YOUR OBJECTIVE | Each line from the one containing "support@incrediblemaths.com (988, 699)" through the last line of the records is to be repeated exactly, with all pictures left out.

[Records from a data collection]
=== Begin Enclosure ===

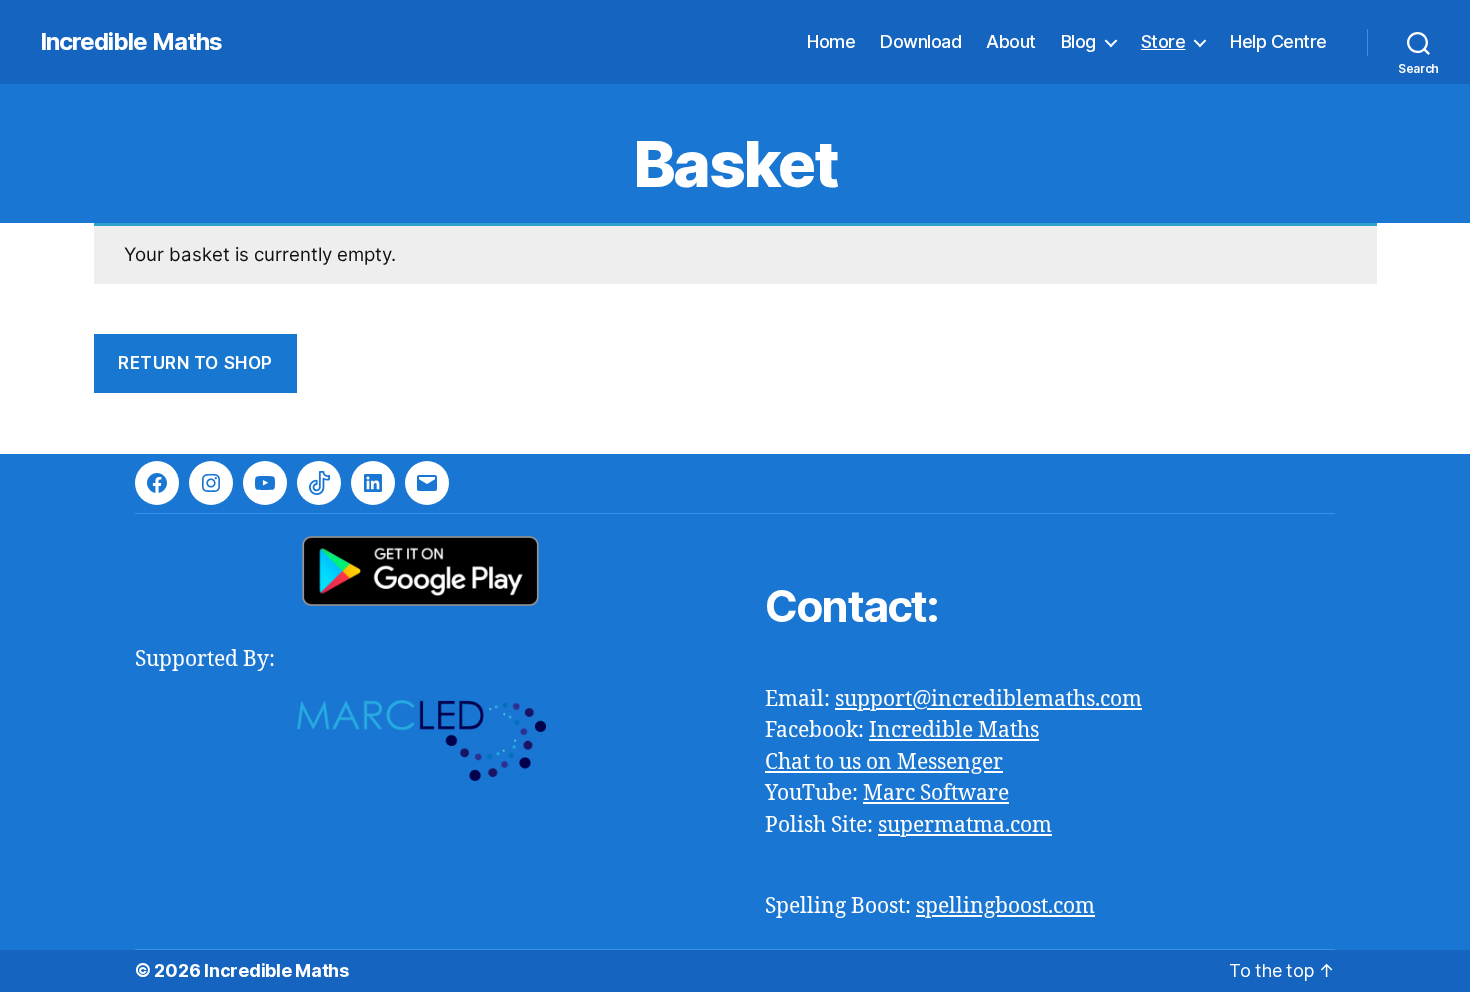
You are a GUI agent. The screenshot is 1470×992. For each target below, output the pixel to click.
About (1011, 41)
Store (1163, 41)
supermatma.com (965, 825)
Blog (1078, 41)
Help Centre (1278, 41)
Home (831, 41)
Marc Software (936, 793)
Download (920, 41)
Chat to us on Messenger (884, 762)
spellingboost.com (1005, 906)
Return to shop (195, 363)
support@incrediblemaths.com (988, 699)
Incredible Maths (131, 42)
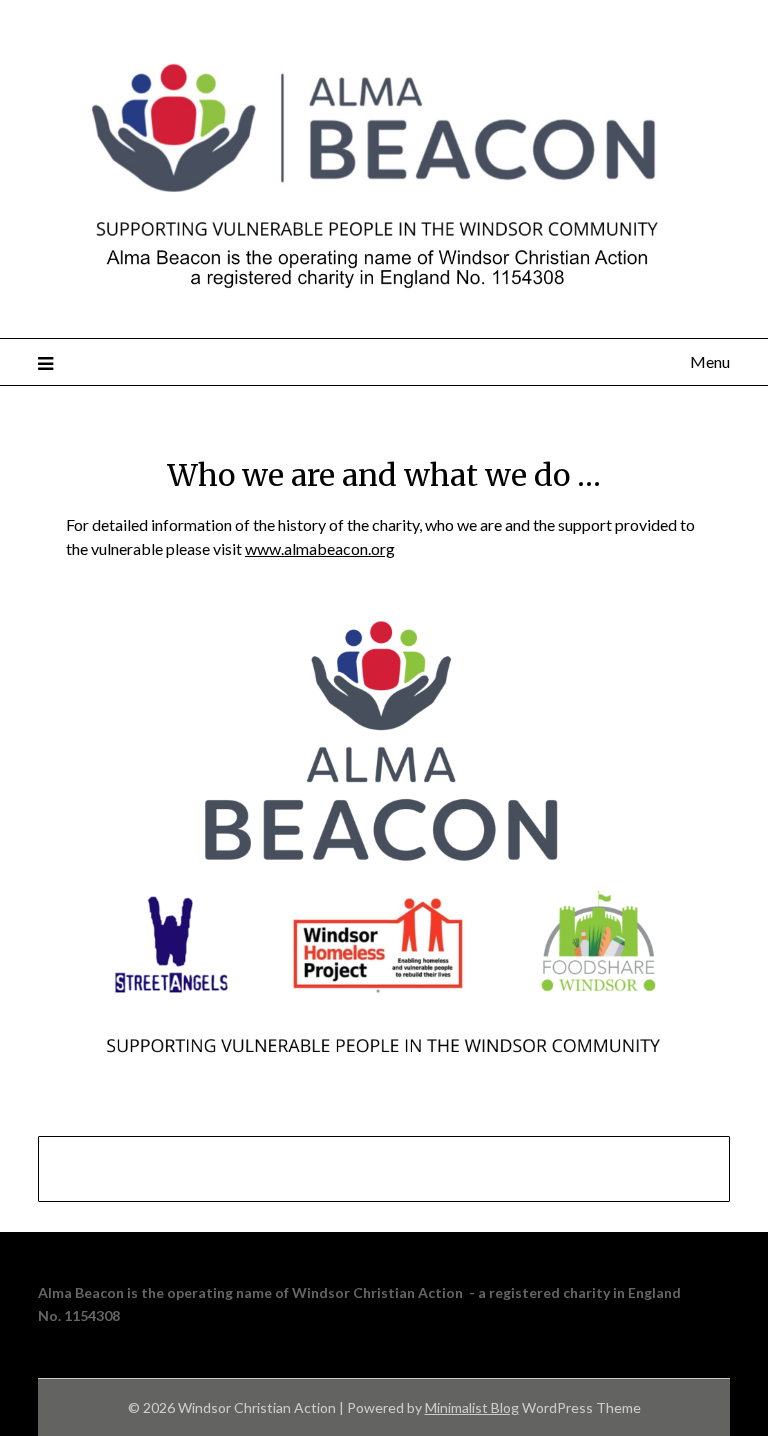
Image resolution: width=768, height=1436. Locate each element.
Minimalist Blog (472, 1407)
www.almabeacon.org (320, 548)
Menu (709, 361)
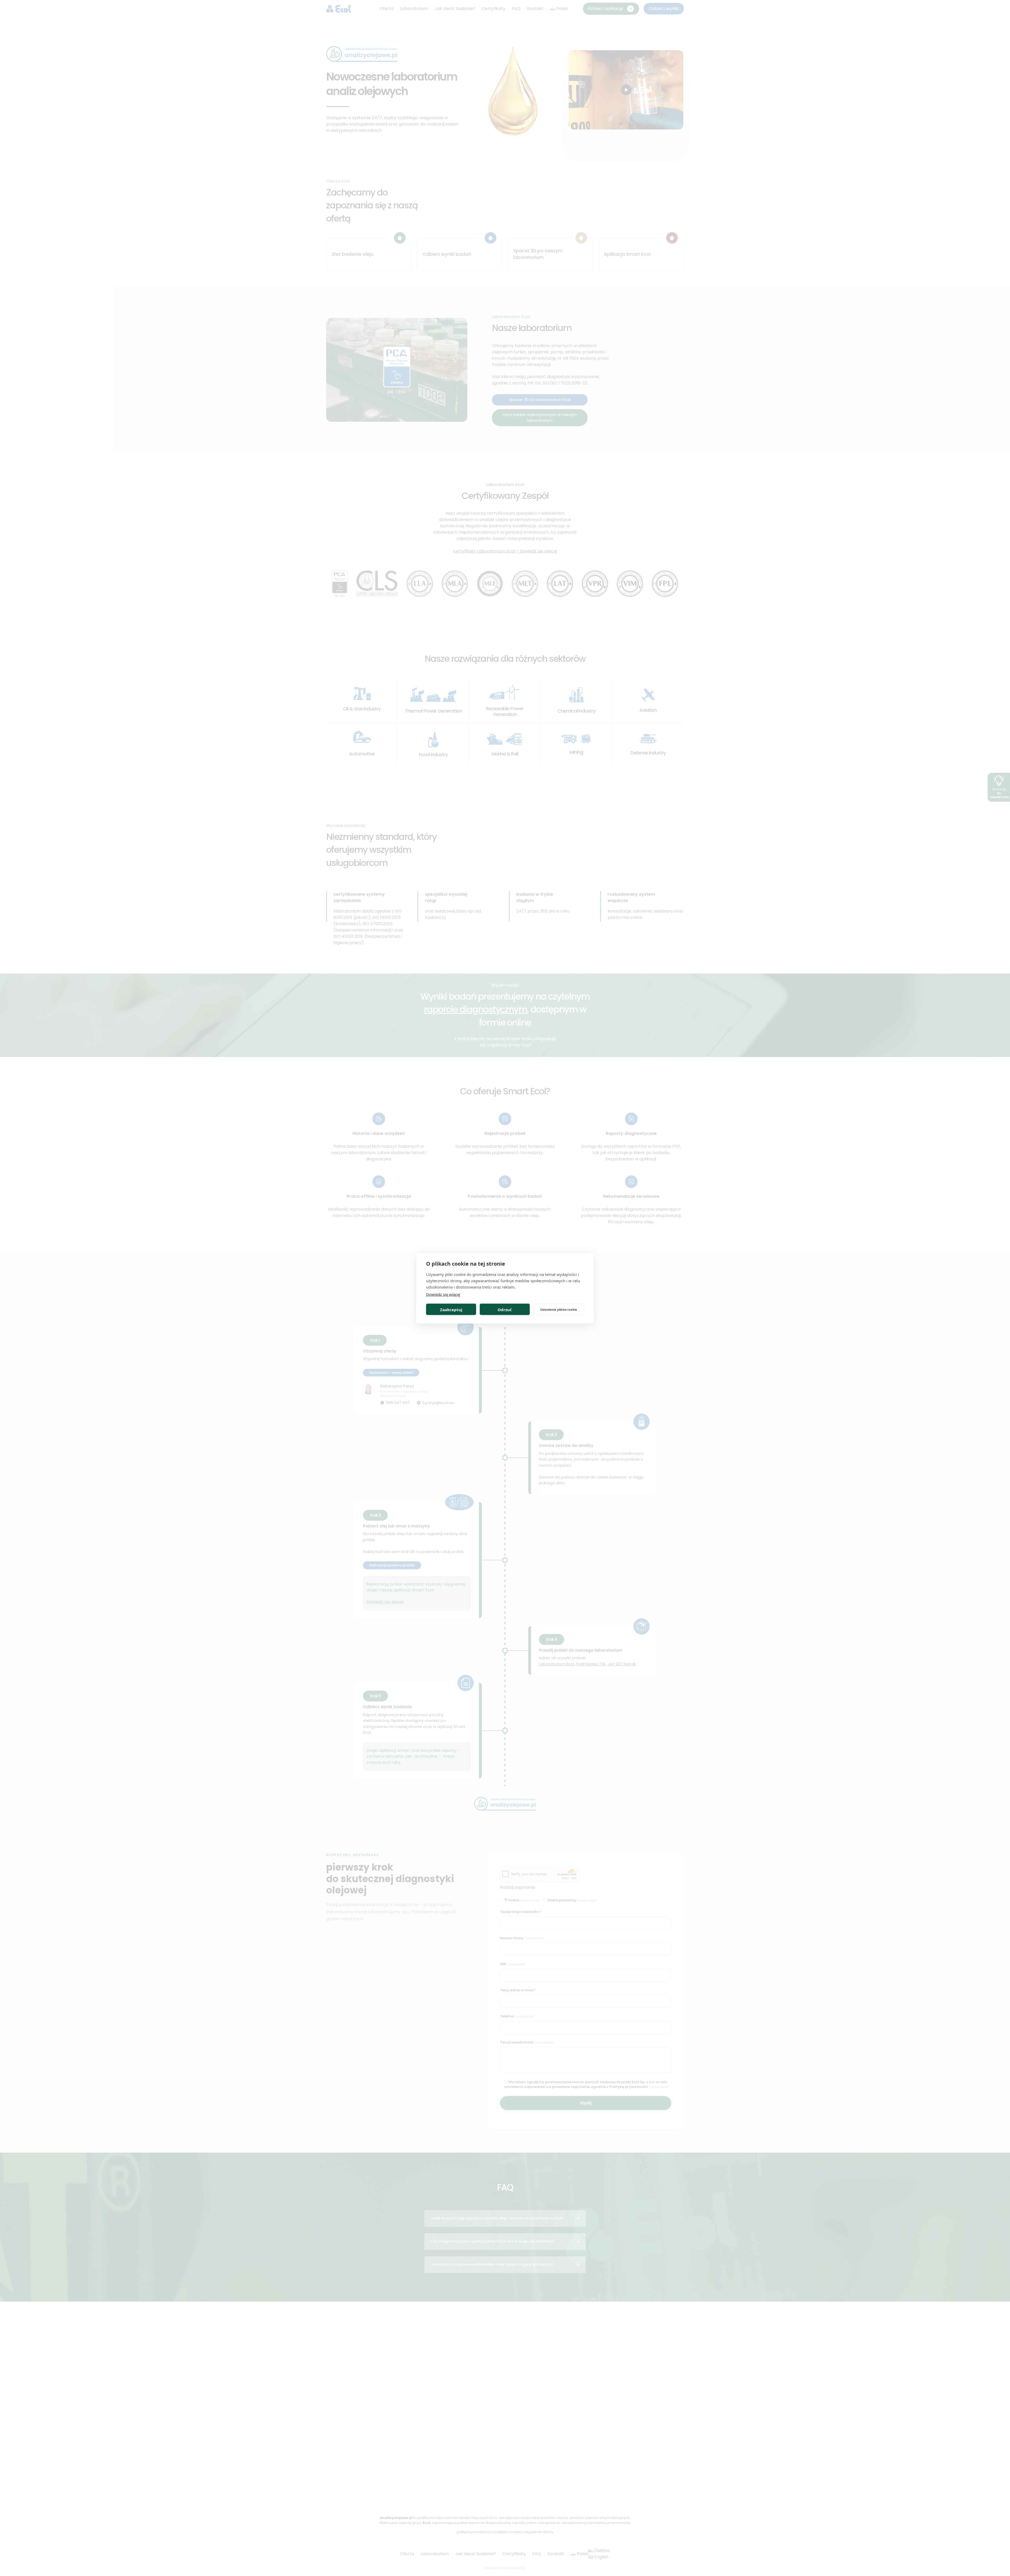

=== End Enclosure ===

RESPONSE AREA |
support@incrediblemaths.com (988, 699)
Incredible Maths (131, 42)
Image resolution: width=768, height=1436. Locate each element.
Minimalist Blog (472, 1407)
www.almabeacon.org (320, 548)
Menu (709, 361)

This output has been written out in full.